AbstractA new set of pyrrolopyrrole‐based (PPr) polymers incorporated with thioalkylated/alkylated bithiophene (SBT/BT) is synthesized and explored as hole‐transporting materials (HTMs) for Sn‐based perovskite solar cells (TPSCs). Three bithiophenyl spacers bearing the thioalkylated hexyl (SBT‐6), thioalkylated tetradecyl (SBT‐14), and tetradecyl (BT‐14) chains are utilized to examine the effect of the alkyl chain lengths.
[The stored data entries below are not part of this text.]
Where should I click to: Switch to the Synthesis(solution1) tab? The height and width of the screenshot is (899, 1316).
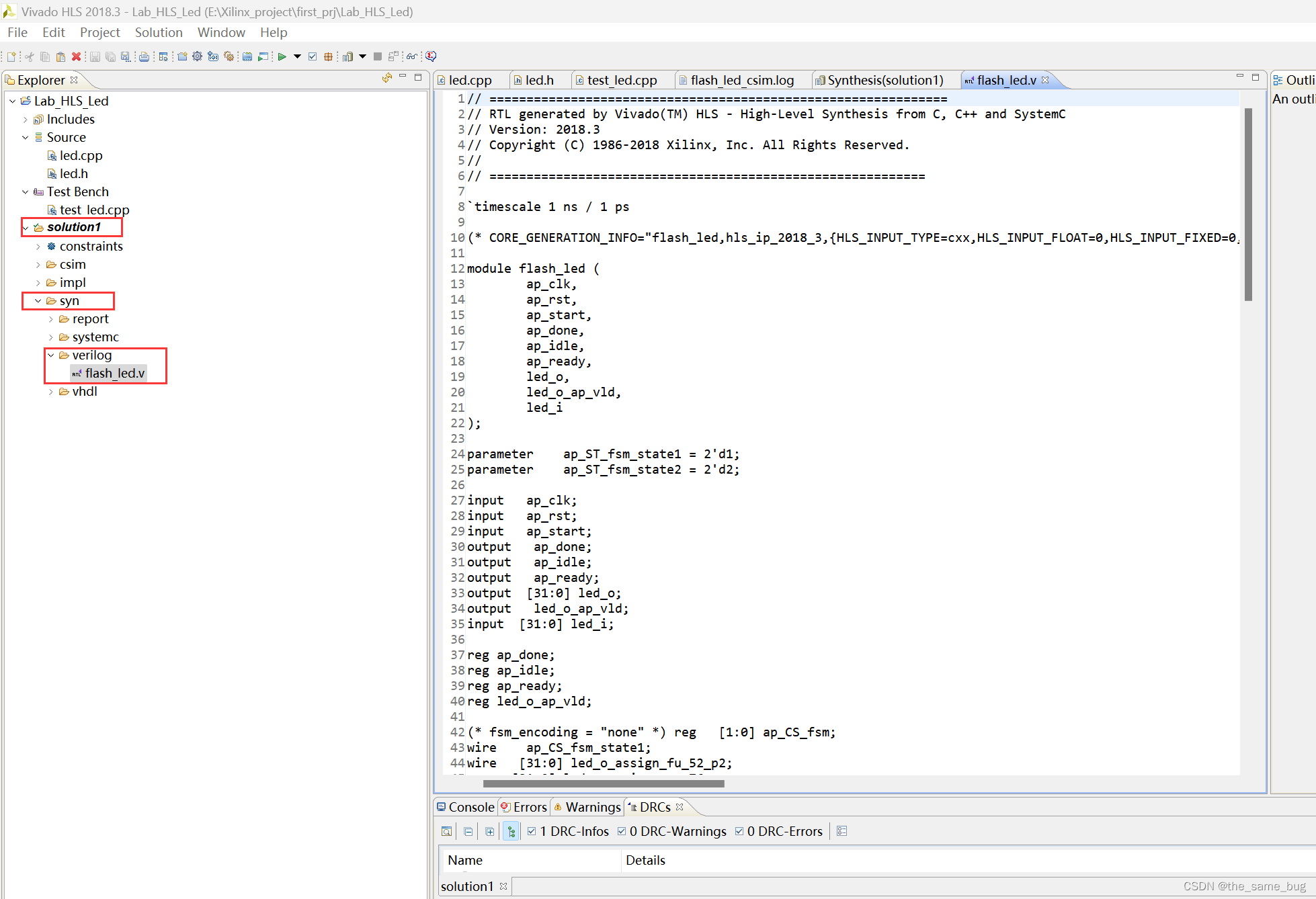tap(885, 80)
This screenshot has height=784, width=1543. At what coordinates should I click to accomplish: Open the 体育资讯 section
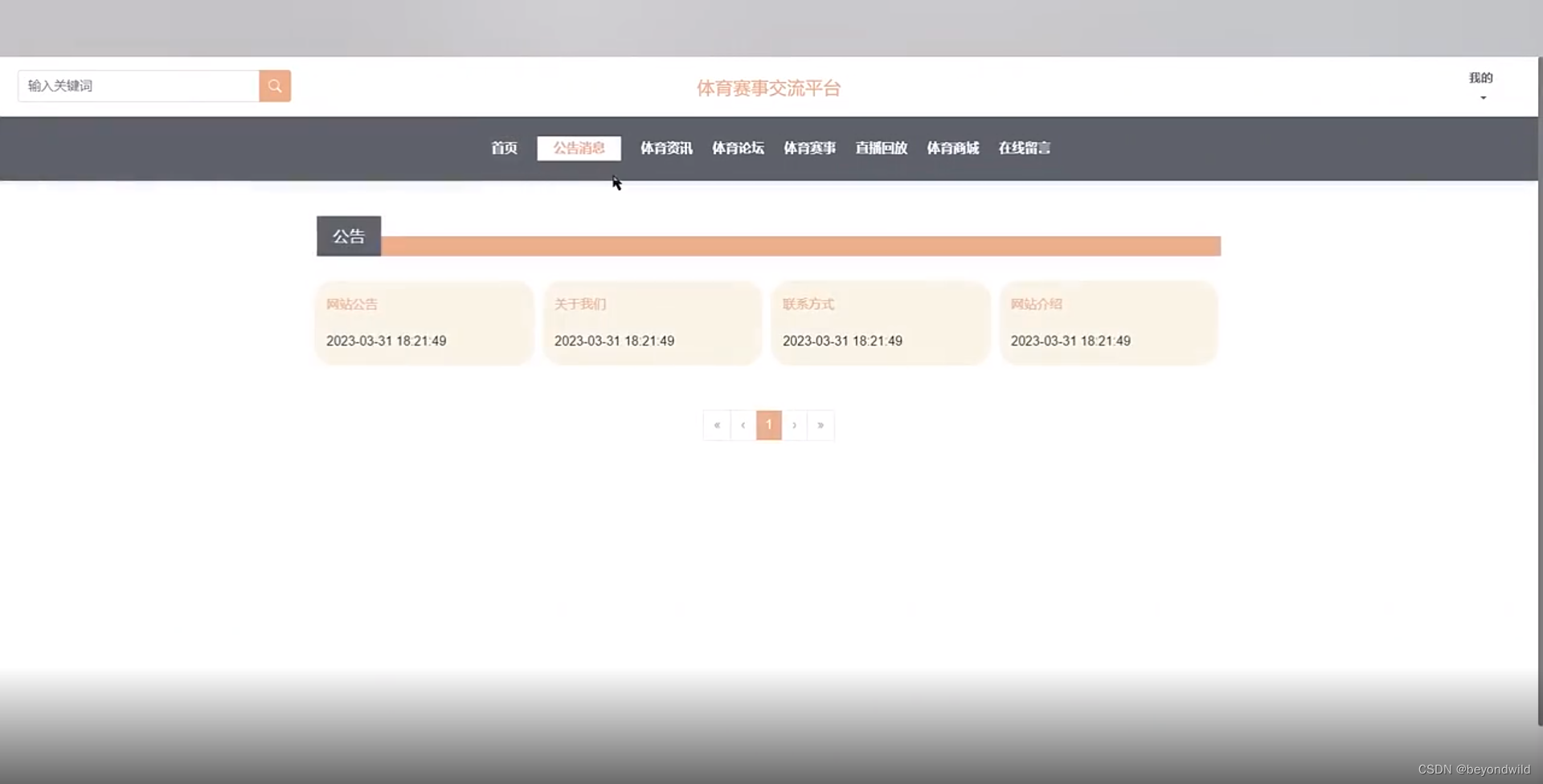pyautogui.click(x=665, y=148)
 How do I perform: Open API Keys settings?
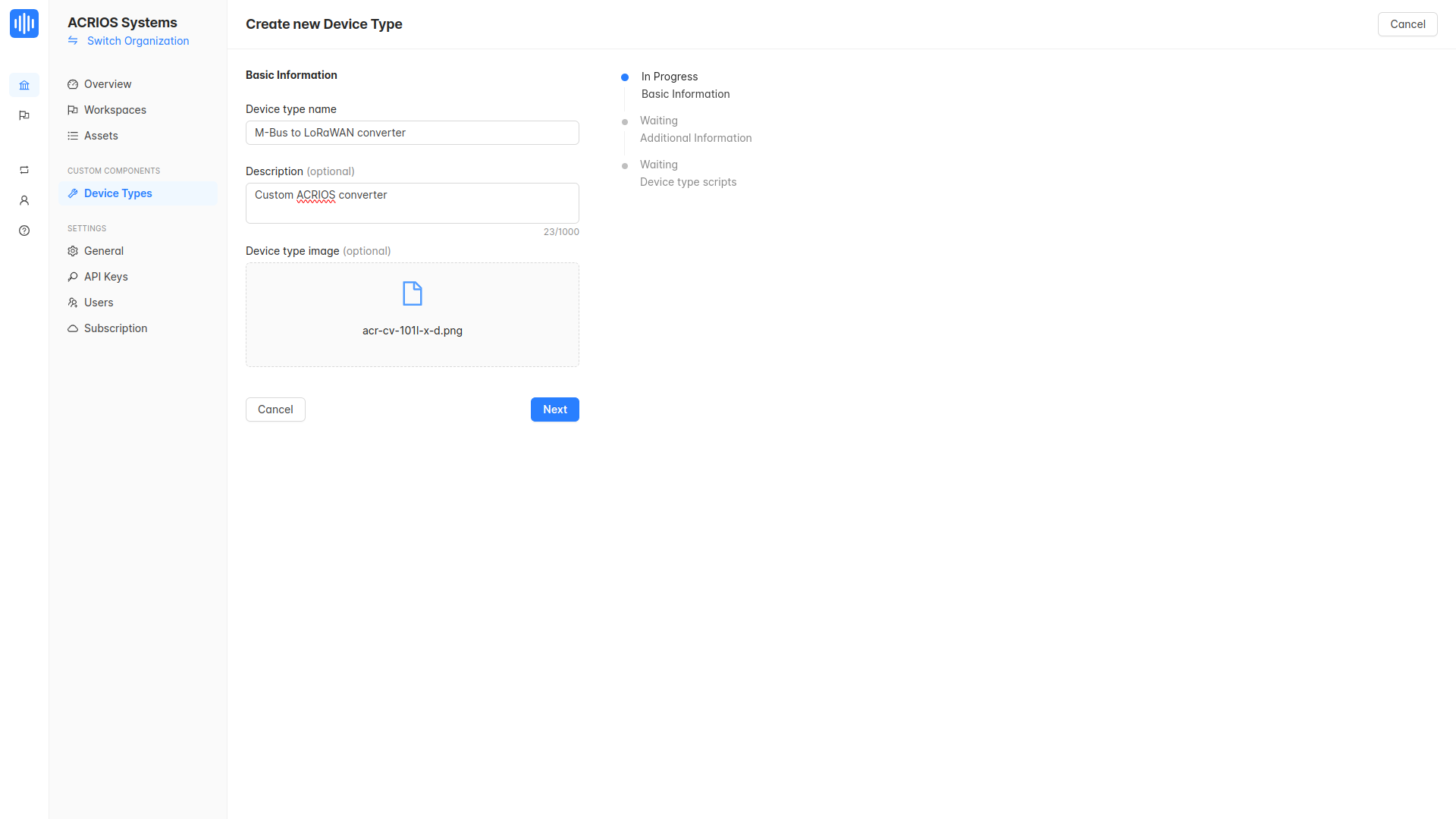[105, 277]
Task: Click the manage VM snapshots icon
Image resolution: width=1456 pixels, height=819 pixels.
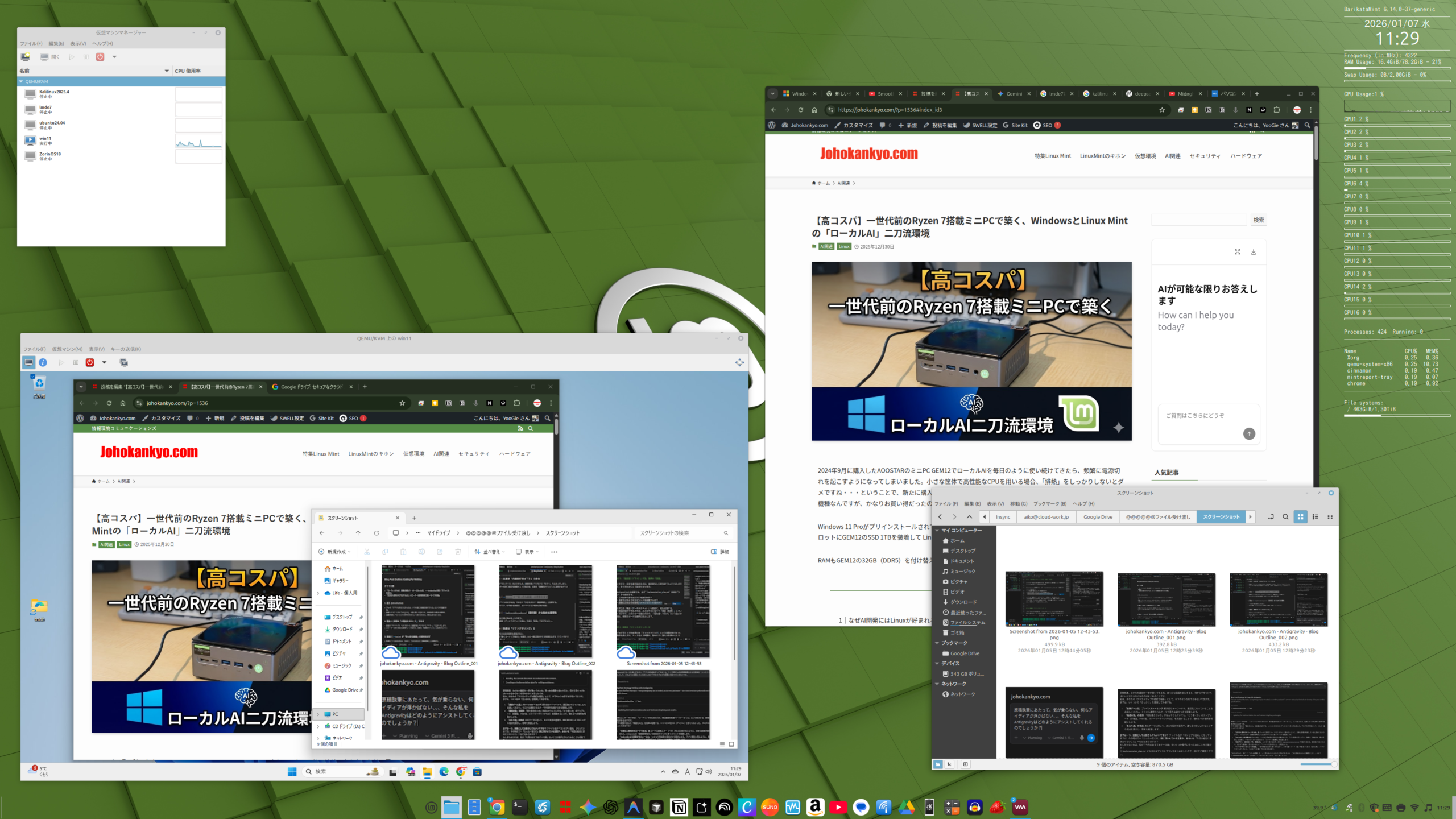Action: 124,362
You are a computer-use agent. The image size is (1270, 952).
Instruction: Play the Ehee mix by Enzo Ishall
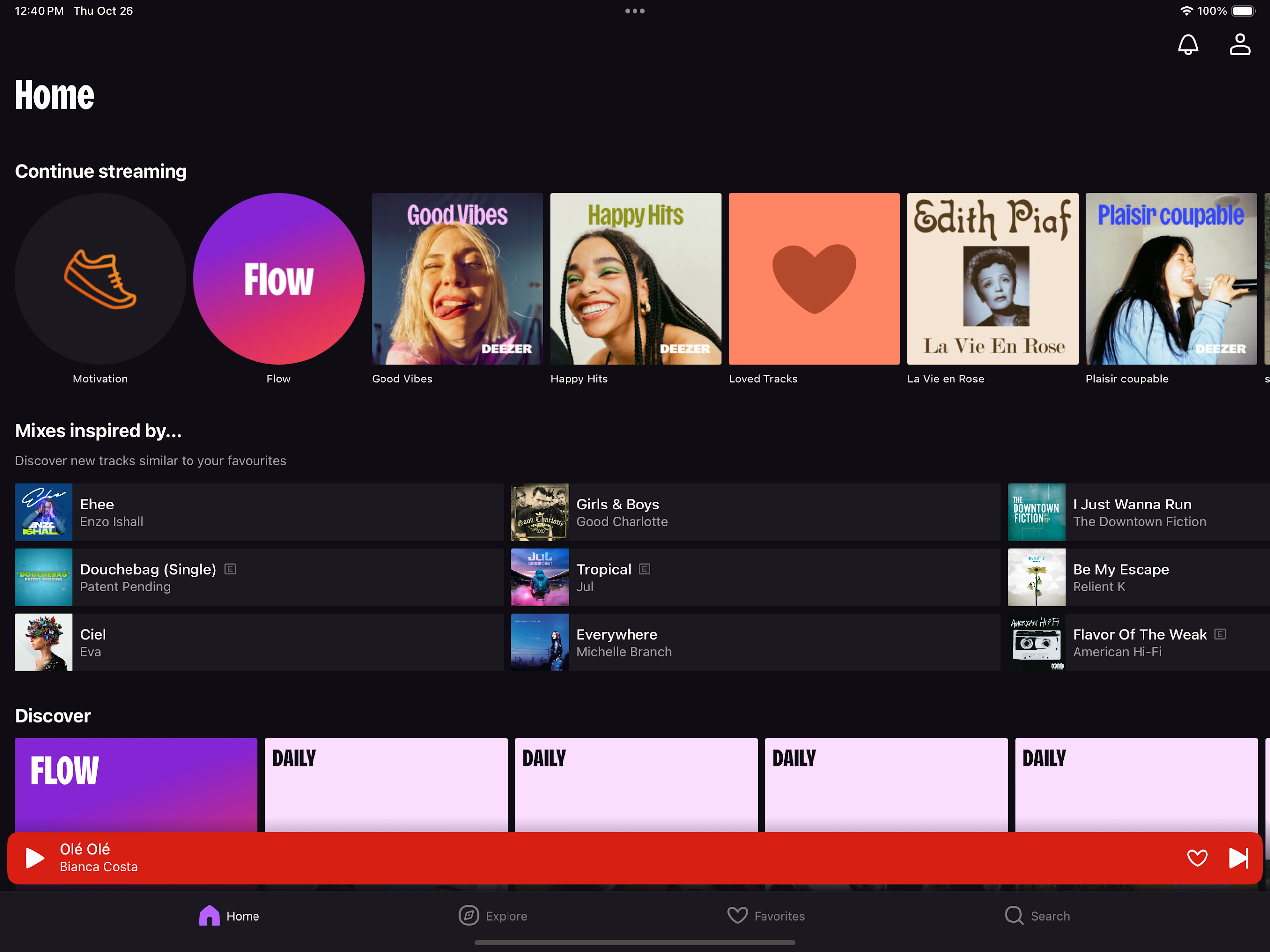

Among them, the TPSCs are fabricated using PPr‐SBT‐14 as HTMs through a two‐step approach by attaining a power conversion efficiency (PCE) of 7.6% with a remarkable long‐term stability beyond 6000 h, which has not been reported elsewhere for a non‐PEDOT:PSS‐based TPSC. The PPr‐SBT‐14 device is stable under light irradiation for 5 h in air (50% relative humidity) at the maximum power point (MPP). The highly planar structure, strong intramolecular S(alkyl)···S(thiophene) interactions, and extended π‐conjugation of SBT enable the PPr‐SBT‐14 device to outperform the standard poly(3‐hexylthiophene,‐2,5‐diyl (P3HT) and other devices. The longer thio‐tetradecyl chain in SBT‐14 restricts molecular rotation and strongly affects the molecular conformation, solubility, and film wettability over other polymers. Thus, the present study makes a promising dopant‐free polymeric HTM model for the future design of highly efficient and stable TPSCs.